Of course, is it more profitable to limit Georgia to the small away section or to let them fill the stadium? Don’t answer that. You know the answer.

Because the reality is that fun comes at a cost — not to you, the fan, but to the soulless entity that intends to profit off you, the fan. Fun is dollar beer night at Greer Stadium; profit is overpriced beer at New Ballpark Named For a Corporate Sponsor That’s Almost Always A Bank or a Telecom. Fun is general admission; profit is luxury boxes. Fun is 1:30 PM on an October afternoon and games that are done in three hours. Profit is prime time and games that last four hours so that sponsors can fit in as many commercials as possible. Fun is home-and-home series played on campus; profit is corporate sponsor-driven neutral-site games played in soulless NFL stadiums (the NFL, of course, long ago decided that profit was more important than fun.)

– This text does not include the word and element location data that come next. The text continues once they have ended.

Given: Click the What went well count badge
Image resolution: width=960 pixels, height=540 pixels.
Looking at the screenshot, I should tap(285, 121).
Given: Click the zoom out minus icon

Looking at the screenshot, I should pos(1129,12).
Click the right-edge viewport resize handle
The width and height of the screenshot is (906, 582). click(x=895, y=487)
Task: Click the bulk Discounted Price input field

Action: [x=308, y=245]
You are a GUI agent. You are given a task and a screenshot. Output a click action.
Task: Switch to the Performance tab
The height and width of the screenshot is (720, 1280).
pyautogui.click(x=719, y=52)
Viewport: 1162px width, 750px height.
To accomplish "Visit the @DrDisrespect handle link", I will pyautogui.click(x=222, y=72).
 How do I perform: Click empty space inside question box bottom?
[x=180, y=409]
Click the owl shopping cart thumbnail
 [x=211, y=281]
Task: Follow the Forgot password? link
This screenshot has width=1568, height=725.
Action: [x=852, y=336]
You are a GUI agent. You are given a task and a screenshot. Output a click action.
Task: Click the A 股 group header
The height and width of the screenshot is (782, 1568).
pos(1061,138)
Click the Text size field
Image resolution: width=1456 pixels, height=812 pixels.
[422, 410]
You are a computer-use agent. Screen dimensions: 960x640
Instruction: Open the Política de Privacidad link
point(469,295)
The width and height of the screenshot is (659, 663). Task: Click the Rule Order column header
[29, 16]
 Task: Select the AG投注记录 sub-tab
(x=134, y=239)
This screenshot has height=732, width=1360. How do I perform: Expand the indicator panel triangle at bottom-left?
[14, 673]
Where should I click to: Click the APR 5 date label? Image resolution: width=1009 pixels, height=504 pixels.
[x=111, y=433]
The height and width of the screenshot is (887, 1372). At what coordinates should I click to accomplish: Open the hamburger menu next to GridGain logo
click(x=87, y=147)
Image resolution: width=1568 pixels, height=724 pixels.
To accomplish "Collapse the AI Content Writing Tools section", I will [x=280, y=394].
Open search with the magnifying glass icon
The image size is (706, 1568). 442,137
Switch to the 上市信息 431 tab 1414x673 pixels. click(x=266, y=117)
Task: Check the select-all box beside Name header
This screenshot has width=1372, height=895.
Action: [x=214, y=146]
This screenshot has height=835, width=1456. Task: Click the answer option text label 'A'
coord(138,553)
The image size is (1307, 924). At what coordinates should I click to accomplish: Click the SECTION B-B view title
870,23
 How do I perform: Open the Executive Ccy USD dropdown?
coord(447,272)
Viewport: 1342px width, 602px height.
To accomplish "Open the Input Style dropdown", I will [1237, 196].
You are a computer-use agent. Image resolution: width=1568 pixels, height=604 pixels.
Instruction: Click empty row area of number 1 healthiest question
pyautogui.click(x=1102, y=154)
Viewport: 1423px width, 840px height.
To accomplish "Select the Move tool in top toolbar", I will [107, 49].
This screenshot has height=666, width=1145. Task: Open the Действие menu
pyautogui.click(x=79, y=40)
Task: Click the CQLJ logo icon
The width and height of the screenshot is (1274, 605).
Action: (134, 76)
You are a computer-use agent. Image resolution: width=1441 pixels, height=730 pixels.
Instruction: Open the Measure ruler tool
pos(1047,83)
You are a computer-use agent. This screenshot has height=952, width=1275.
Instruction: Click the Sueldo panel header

Fun was the old, 10-team SEC, where basically every game was a reasonable drive for fans and you played almost everybody in the conference every year. Profit is the current 14-team SEC, where Florida and Missouri not only share a conference, but a division. Under the old, fun SEC, Vanderbilt played Alabama every September for 75 years in a row. In the new, profit-driven SEC, Vanderbilt plays Missouri every year and plays Alabama every six years. But we got the SEC Network on basic cable in St. Louis and Kansas City, by God.

In other words, college football has been sacrificing its soul in the name of profit for a long, long time. But on Wednesday, college football officially crossed the line.

The Week 0 kickoff game already checked a lot of boxes on the corporate-friendly checklist. It matches up Florida and Miami, two schools that are very television-friendly, but are we playing this in Gainesville or Coral Gables? No, we’re playing this in Orlando, which in addition to being a neutral site for these two teams also just happens to be the home of Disney World, the unofficial shrine of corporate sanitization in the name of profit. Does this game have a corporate sponsor? You bet it does, and it’s none other than Camping World, your ultimate corporate purveyor of RV supplies for the inevitable tailgate.

But where we’ve officially crossed the line is in the announcement that College GameDay will be held at Disney World. Disney World is charging a $100 admission fee for this, and there will be no signs or flags, because God forbid someone holds a Washington State flag behind the desk for the millionth time in a row.

This is the bed you’ve made, college football, and now we all must lie in it.